Owen and Sassoon were both interested in psychoanalysis, which was new at the time, and sought to translate their emotional experiences, dreams, and dreamlike visions into poetry while interweaving stark realities of violence and war. In November 1918, Owen was discharged from Craiglockhart and began light duties in North Yorkshire. In March, he was stationed in Ripon Army Camp at its Command Depot. There, he wrote the majority of the poems that would make up the posthumous Poems. Sassoon introduced him to several important literary figures in London and in May, a publishing company expressed interest in his poetry manuscript.

That July, he went back to active duty. Owen grew increasingly distressed by wartime propaganda but felt it his duty to record the horrific realities of war. Sassoon did not want him to go and Owen kept his service a secret until he was in France. He returned to the front lines of battle a month later.

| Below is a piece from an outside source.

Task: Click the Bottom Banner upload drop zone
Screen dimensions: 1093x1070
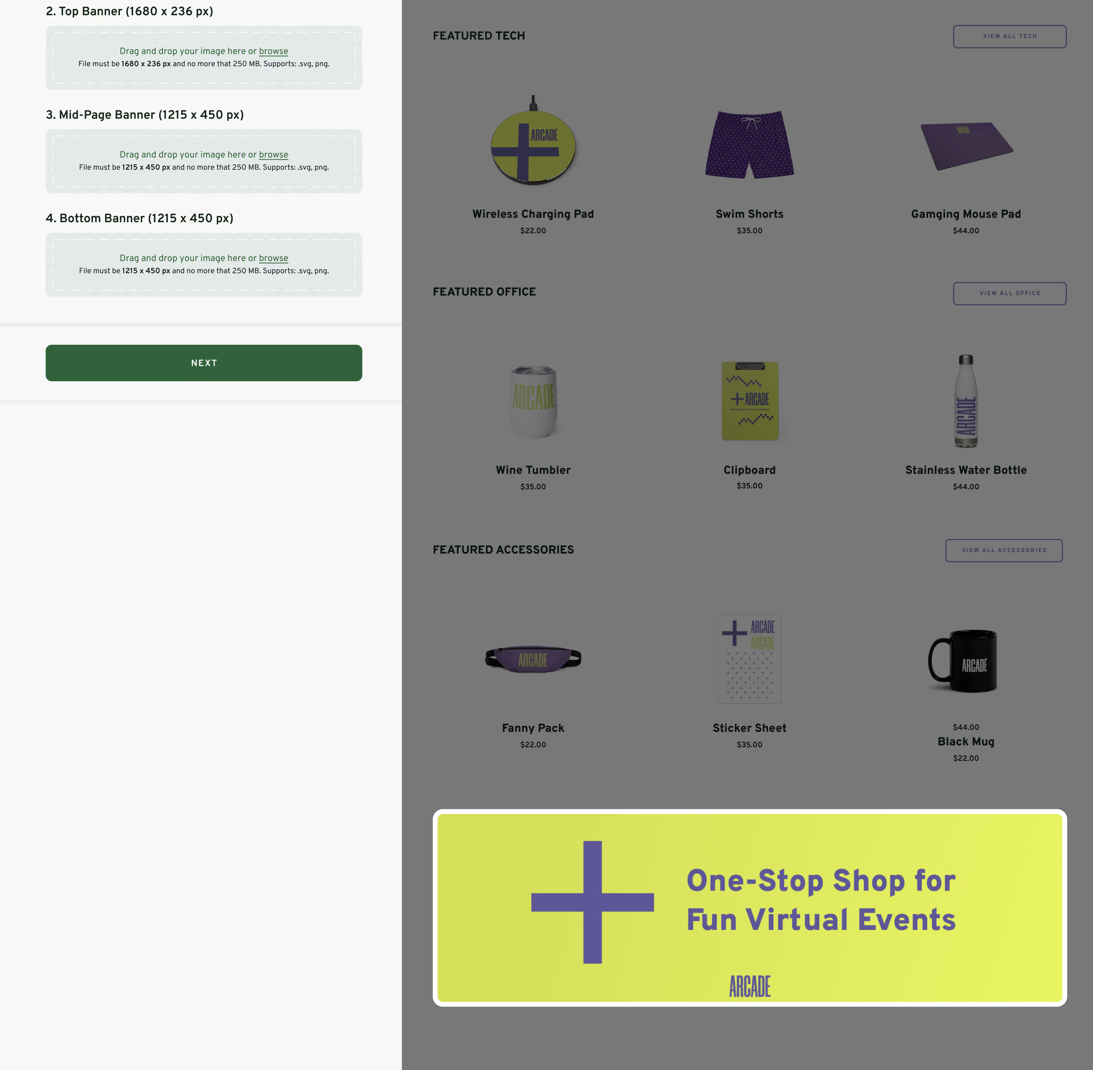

On November 4, 1918, Wilfred Owen was killed in action just a week before the signing of the Armistice that ended the war. Upon posthumous publication of Owen’s Poems (1920), edited by Sassoon, he was quickly lauded as among the best war poets of the nation. Critics believed at the time, and still do today, that his poems’ gritty realism and sympathetic tone served as an important counterpoint to the popular patriotic view of military service as an objectified, glorious endeavor.

Poem Text

Bent double, like old beggars under sacks,

Knock-kneed, coughing like hags, we cursed through sludge,

Till on the haunting flares we turned our backs,

And towards our distant rest began to trudge.

Men marched asleep. Many had lost their boots,

But limped on, blood-shod. All went lame; all blind;

Drunk with fatigue; deaf even to the hoots

Of gas-shells dropping softly behind.

Gas! GAS! Quick, boys!—An ecstasy of fumbling

Fitting the clumsy helmets just in time,

But someone still was yelling out and stumbling

And flound’ring like a man in fire or lime.—

Dim through the misty panes and thick green light,

As under a green sea, I saw him drowning.

In all my dreams before my helpless sight,

He plunges at me, guttering, choking, drowning.

If in some smothering dreams, you too could pace

Behind the wagon that we flung him in,

And watch the white eyes writhing in his face,

His hanging face, like a devil’s sick of sin;

If you could hear, at every jolt, the blood

Come gargling from the froth-corrupted lungs,

Obscene as cancer, bitter as the cud

Of vile, incurable sores on innocent tongues,—

My friend, you would not tell with such high zest

To children ardent for some desperate glory,

The old Lie: Dulce et decorum est

Pro patria mori.

Owen, Wilfred. “Dulce et Decorum Est.” 1921. Poetry Foundation.

Summary

The poem begins with a detailed look at a group of weary soldiers, the speaker among them, as they end a day’s battle. Injured and weighed down by their equipment, they slog their way to where they will make camp. The first stanza details their physicality and centers on their extreme exhaustion, which makes them less alert to the signs of war behind them.

In the second stanza, they are surprised by a chemical gas attack and hurry to put on their gas masks. One soldier cannot secure his in time and is exposed to the burning chemicals. His comrades watch helplessly as he suffocates, as if he were drowning in water. His desperate fight for breath haunts the speaker who later sees the soldier's death “[i]n all [his] dreams” (Line 15).

The last stanza is a passionate condemnation of those who promote war as glorious. The speaker believes if they could have seen the soldier’s slow, painful death as he was carried away in a cart, they would reconsider their philosophy. The speaker details the soldier’s blindness, his slack expression, his coughing up of blood due to his affected lungs, and the chemical burns on his tongue. He notes that if people could see these catastrophic injuries, they wouldn’t be so quick to believe—or encourage—“[t]he old Lie” (Line 27) that dying for one’s country is a grand gesture worth any price.